*** Texte à lire

Adopté le 21 mars 2018, le traité de libre-échange doit encore être ratifié par deux pays afin d’atteindre le nombre des 22 membres nécessaires pour constituer le bloc commercial africain. Pour rappel,  la plus grande économie d’Afrique, le Nigeria, n’a pas encore ratifié l’accord. Mis à part les considérations politiques, le grand chantier de la Zone de libre-échange continentale africaine (ZLEC) impose de relever les défis qui s’imposent presque quotidiennement. A la clé, l’intégration régionale en Afrique demeure faible, selon les conclusions préliminaires de l’Indice de l’intégration régionale africaine 2019 publié samedi 23 mars à Marrakech lors de la Conférence annuelle des ministres africains des Finances, de la Planification et du Développement économique de la CEA (Commission économique pour l’Afrique) – COM2019.

« C’est aux Africains eux-mêmes de s’assurer qu’ils tirent profit de cette initiative grâce à une mise en œuvre efficace des mécanismes de la ZLEC », affirme David Luke, coordinateur du Centre africain pour la politique commerciale, Division du commerce et de l’intégration régionale de la CEA (Commission économique pour l’Afrique) dans un communiqué parvenu à la rédaction.

Leila Mokadem, directrice pays et représentante-résidente au Maroc pour la BAD (Banque africaine de développement) a ajouté que, malgré l’immense soutien politique dont bénéficie la ZLEC, de nombreux défis seront à surmonter lors de sa mise en œuvre, pour faire passer le commerce intra-africain – estimé entre 15% et 18 % aujourd’hui – à 25 % d’ici à 2023. Elle a cité, entre autres freins à la compétitivité de l’Afrique, la faible capacité productive en Afrique, les coûts élevés de production, et les importants déficits en infrastructures. Le nombre élevé de petits marchés et la présence de 16 pays enclavés compliquent la situation. « Il ne faut pas minimiser les défis, mais il est important de souligner le fait que l’on doit changer les choses pour que l’Afrique progresse. »

A noter enfin que le traité devrait, entre autres, générer un PIB de plus de 3.000 milliards dollars et permettre la création de 300 000 emplois directs et plus de 2 millions d’emplois indirects.

******

▸ **Travail demandé**:
• 1. Répondez aux questions suivantes à partir du texte sur la ZLEC.
(a) Par combien de pays le traité doit-il encore être ratifié ?
(b) Quelle part du commerce intra-africain est visée d'ici à 2023 ?
(c) Combien d'emplois directs le traité devrait-il permettre de créer ?
• 2. D'après le texte sur la ZLEC, pourquoi le traité doit-il encore être ratifié par deux pays ?

*** Données fournies

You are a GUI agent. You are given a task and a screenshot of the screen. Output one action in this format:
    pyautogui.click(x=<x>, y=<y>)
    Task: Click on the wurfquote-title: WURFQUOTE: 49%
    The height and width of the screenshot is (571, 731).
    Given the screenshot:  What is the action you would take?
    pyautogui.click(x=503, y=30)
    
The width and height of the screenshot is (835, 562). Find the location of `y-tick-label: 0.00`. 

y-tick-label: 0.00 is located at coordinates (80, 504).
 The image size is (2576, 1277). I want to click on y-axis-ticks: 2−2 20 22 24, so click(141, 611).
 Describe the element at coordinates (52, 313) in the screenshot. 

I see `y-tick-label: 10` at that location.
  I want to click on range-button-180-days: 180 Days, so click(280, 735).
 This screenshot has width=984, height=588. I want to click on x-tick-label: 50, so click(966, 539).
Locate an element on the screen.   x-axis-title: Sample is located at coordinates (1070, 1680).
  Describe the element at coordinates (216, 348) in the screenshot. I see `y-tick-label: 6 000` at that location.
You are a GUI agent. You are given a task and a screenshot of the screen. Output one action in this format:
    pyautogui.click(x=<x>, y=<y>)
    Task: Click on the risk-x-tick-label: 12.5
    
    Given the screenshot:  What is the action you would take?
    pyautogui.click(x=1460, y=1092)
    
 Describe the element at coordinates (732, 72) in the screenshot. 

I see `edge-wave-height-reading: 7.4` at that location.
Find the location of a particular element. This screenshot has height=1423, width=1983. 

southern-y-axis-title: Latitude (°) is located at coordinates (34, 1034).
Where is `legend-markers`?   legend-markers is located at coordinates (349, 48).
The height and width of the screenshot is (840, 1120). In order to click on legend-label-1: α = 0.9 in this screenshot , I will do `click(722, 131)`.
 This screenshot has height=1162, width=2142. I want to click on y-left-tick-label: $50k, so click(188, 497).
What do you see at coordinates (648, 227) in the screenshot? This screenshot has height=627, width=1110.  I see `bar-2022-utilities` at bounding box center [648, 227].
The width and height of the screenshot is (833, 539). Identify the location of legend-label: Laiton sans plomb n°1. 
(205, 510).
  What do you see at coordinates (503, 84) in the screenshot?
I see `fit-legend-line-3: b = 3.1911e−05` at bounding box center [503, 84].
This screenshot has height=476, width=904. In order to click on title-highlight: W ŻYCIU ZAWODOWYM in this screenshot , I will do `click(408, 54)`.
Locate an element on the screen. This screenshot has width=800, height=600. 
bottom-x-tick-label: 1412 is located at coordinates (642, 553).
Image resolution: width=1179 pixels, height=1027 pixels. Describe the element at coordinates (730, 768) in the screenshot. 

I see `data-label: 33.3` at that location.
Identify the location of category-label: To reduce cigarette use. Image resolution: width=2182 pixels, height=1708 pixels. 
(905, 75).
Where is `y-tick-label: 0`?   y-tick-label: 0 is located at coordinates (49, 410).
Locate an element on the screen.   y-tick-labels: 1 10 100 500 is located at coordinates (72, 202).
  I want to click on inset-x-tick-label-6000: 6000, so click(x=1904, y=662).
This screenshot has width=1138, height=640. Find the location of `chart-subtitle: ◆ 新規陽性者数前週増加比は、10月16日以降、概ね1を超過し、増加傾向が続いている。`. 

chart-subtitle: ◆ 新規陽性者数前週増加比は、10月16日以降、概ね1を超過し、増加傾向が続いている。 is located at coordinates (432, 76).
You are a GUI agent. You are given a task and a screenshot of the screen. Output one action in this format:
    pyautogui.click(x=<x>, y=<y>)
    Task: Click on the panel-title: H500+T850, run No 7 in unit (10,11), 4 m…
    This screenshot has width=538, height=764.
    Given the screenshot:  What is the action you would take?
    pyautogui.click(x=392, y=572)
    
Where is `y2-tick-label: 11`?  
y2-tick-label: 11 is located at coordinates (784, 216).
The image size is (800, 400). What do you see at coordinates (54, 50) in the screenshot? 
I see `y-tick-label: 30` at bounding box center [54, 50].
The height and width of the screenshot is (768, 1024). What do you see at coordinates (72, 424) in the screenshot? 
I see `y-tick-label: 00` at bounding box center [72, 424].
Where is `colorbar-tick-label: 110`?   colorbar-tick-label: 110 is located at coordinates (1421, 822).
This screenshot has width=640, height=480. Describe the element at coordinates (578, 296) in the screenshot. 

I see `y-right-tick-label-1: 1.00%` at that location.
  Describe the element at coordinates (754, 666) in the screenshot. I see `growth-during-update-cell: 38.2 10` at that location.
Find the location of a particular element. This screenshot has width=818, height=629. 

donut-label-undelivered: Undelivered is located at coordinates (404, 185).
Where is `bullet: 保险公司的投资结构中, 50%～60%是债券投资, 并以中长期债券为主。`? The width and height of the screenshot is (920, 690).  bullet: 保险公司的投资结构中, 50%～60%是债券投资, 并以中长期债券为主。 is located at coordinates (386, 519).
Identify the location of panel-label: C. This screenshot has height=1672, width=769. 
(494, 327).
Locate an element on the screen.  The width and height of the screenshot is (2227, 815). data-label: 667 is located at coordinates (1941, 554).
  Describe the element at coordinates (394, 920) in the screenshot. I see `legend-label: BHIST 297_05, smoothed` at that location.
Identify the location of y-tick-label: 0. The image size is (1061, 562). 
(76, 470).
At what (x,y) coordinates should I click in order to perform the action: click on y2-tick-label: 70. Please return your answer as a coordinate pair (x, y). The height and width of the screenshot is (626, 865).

******

▸ **Réponses attendues**:
• 1.
(a) Par deux pays.
(b) 25 %.
(c) 300 000 emplois directs.

• 2. Ces deux ratifications sont nécessaires pour atteindre 22 membres. C'est le nombre requis pour constituer le bloc commercial africain.